#### Selected text
====
Because of the regulations requiring California to use renewable energy, it won’t be able to use all its renewable energy, and will have to throw part of the energy away.
I must confess to a great fondness for the law of unintended consequences. It involves us in situations of delicious irony all the time. You see, here in California, in order to be “renewable”, it’s not enough that power be hydroelectric. This is California, and we require better green credentials than the fact that hydroelectric is renewable to declare it “renewable”. You might think I’m kidding. Unfortunately, I’m not. Here is the California Independent System Operator (CAISO) report for the energy mix on Monday the 11th of April 2011:
Figure 1. Where California gets its electricity. Note that the top section, “Hydro[electric]”, is not counted with the “Renewables”.
Under the law requiring 33% renewables, any large-scale hydroelectric plant is not considered “renewable”. What the law calls “renewables” were about 15% of the total in 2009, and hydroelectricity was about 20%. So in fact, in California we are already getting 33% of our power from renewable sources … but that’s not good enough for the nuts and flakes, who could have guessed? Under the goofball definition in the law, most of our renewable energy doesn’t count as renewable energy. Figure 2 shows what’s included in the California so-called “Renewables” mix:
Figure 2. Renewable energy generation in California, 11 April 2011
So from the bottom up we have geothermal, biomass, biogas, small hydroelectric, wind, and solar … but no regular old, boring, and definitely renewable hydroelectric power.
====
#### Data extract
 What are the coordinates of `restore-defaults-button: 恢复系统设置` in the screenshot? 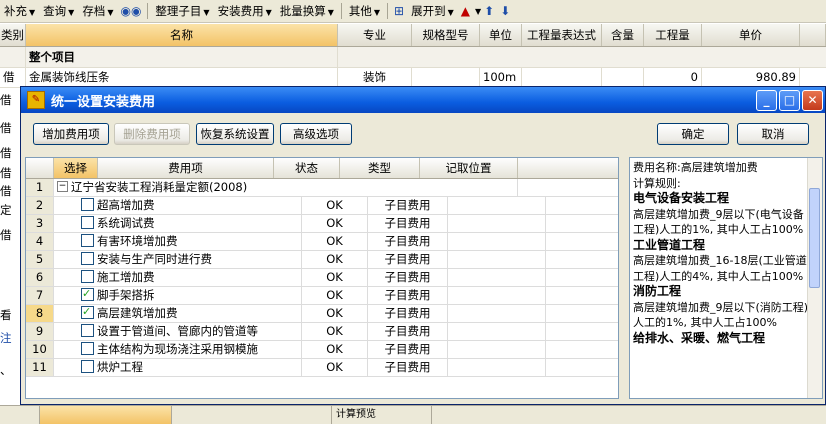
====
#### Task details
Answer these questions from the text on California's renewable energy:
1. Which organization's report gives the energy mix for Monday, April 11, 2011?
2. About what share of the total did the law's "renewables" make up in 2009, and about what share did hydroelectricity make up?
3. From the bottom up, which sources appear in the California "Renewables" mix shown in Figure 2?

#### Result of this exercise
1. The California Independent System Operator (CAISO).
2. The law's "renewables" made up about 15%, and hydroelectricity about 20%.
3. Geothermal, biomass, biogas, small hydroelectric, wind, and solar.